==== Supplied records ====

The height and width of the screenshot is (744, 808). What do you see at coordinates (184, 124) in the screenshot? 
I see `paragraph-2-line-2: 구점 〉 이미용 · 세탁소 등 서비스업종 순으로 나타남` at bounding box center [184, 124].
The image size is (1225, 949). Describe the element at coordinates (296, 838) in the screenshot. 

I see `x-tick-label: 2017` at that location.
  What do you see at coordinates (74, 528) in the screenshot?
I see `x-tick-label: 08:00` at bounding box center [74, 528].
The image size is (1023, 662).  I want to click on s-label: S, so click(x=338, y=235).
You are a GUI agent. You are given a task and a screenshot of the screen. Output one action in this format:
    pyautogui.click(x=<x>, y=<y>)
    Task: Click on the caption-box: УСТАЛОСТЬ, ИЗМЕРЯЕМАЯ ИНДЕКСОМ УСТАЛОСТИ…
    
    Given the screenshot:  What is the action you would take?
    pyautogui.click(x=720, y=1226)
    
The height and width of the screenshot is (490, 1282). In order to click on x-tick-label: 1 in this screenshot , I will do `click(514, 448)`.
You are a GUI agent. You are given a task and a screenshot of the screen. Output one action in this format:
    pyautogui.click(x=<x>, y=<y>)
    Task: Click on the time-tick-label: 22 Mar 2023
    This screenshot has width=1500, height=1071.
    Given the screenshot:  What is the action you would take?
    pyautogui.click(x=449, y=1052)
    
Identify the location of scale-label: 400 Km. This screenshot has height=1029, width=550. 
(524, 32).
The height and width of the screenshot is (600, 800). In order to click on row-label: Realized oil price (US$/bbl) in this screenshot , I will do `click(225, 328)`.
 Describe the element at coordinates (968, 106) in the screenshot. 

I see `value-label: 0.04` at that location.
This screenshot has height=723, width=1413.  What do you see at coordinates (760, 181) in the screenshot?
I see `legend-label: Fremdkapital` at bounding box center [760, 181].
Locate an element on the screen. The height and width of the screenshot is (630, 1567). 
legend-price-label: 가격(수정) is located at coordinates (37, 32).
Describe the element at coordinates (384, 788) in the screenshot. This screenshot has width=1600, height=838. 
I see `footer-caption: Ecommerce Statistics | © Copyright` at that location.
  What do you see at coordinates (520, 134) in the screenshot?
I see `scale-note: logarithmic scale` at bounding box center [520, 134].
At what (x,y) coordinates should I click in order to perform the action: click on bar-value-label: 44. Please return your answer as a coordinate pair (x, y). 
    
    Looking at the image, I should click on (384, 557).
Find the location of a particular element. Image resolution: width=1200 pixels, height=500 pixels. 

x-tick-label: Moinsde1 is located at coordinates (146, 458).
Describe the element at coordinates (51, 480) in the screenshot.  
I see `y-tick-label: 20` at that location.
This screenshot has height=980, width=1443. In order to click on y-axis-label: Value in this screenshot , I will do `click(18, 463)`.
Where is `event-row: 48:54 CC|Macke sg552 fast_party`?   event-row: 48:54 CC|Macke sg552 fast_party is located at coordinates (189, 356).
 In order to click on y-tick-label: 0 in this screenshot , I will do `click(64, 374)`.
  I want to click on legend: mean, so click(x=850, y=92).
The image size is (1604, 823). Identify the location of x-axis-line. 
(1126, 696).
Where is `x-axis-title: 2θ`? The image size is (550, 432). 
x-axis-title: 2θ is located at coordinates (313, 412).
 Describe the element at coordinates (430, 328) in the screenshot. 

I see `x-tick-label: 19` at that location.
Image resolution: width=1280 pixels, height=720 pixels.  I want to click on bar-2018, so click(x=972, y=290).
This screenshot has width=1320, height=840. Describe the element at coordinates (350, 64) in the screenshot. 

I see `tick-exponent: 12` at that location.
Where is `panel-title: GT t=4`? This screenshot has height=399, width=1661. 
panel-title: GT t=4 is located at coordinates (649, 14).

====

-- Exercise --
Rewrite the listing above, replacing "GUI agent" with "screen assistant" everywhere it occurs and leaving every other part unchanged.

-- Answer section --
The height and width of the screenshot is (744, 808). What do you see at coordinates (184, 124) in the screenshot? 
I see `paragraph-2-line-2: 구점 〉 이미용 · 세탁소 등 서비스업종 순으로 나타남` at bounding box center [184, 124].
The image size is (1225, 949). Describe the element at coordinates (296, 838) in the screenshot. 

I see `x-tick-label: 2017` at that location.
  What do you see at coordinates (74, 528) in the screenshot?
I see `x-tick-label: 08:00` at bounding box center [74, 528].
The image size is (1023, 662).  I want to click on s-label: S, so click(x=338, y=235).
You are a screen assistant. You are given a task and a screenshot of the screen. Output one action in this format:
    pyautogui.click(x=<x>, y=<y>)
    Task: Click on the caption-box: УСТАЛОСТЬ, ИЗМЕРЯЕМАЯ ИНДЕКСОМ УСТАЛОСТИ…
    
    Given the screenshot:  What is the action you would take?
    pyautogui.click(x=720, y=1226)
    
The height and width of the screenshot is (490, 1282). In order to click on x-tick-label: 1 in this screenshot , I will do `click(514, 448)`.
You are a screen assistant. You are given a task and a screenshot of the screen. Output one action in this format:
    pyautogui.click(x=<x>, y=<y>)
    Task: Click on the time-tick-label: 22 Mar 2023
    This screenshot has width=1500, height=1071.
    Given the screenshot:  What is the action you would take?
    pyautogui.click(x=449, y=1052)
    
Identify the location of scale-label: 400 Km. This screenshot has height=1029, width=550. 
(524, 32).
The height and width of the screenshot is (600, 800). In order to click on row-label: Realized oil price (US$/bbl) in this screenshot , I will do `click(225, 328)`.
 Describe the element at coordinates (968, 106) in the screenshot. 

I see `value-label: 0.04` at that location.
This screenshot has height=723, width=1413.  What do you see at coordinates (760, 181) in the screenshot?
I see `legend-label: Fremdkapital` at bounding box center [760, 181].
Locate an element on the screen. The height and width of the screenshot is (630, 1567). 
legend-price-label: 가격(수정) is located at coordinates (37, 32).
Describe the element at coordinates (384, 788) in the screenshot. This screenshot has width=1600, height=838. 
I see `footer-caption: Ecommerce Statistics | © Copyright` at that location.
  What do you see at coordinates (520, 134) in the screenshot?
I see `scale-note: logarithmic scale` at bounding box center [520, 134].
At what (x,y) coordinates should I click in order to perform the action: click on bar-value-label: 44. Please return your answer as a coordinate pair (x, y). 
    
    Looking at the image, I should click on (384, 557).
Find the location of a particular element. Image resolution: width=1200 pixels, height=500 pixels. 

x-tick-label: Moinsde1 is located at coordinates (146, 458).
Describe the element at coordinates (51, 480) in the screenshot.  
I see `y-tick-label: 20` at that location.
This screenshot has height=980, width=1443. In order to click on y-axis-label: Value in this screenshot , I will do `click(18, 463)`.
Where is `event-row: 48:54 CC|Macke sg552 fast_party`?   event-row: 48:54 CC|Macke sg552 fast_party is located at coordinates (189, 356).
 In order to click on y-tick-label: 0 in this screenshot , I will do `click(64, 374)`.
  I want to click on legend: mean, so click(x=850, y=92).
The image size is (1604, 823). Identify the location of x-axis-line. 
(1126, 696).
Where is `x-axis-title: 2θ`? The image size is (550, 432). 
x-axis-title: 2θ is located at coordinates (313, 412).
 Describe the element at coordinates (430, 328) in the screenshot. 

I see `x-tick-label: 19` at that location.
Image resolution: width=1280 pixels, height=720 pixels.  I want to click on bar-2018, so click(x=972, y=290).
This screenshot has width=1320, height=840. Describe the element at coordinates (350, 64) in the screenshot. 

I see `tick-exponent: 12` at that location.
Where is `panel-title: GT t=4`? This screenshot has height=399, width=1661. 
panel-title: GT t=4 is located at coordinates (649, 14).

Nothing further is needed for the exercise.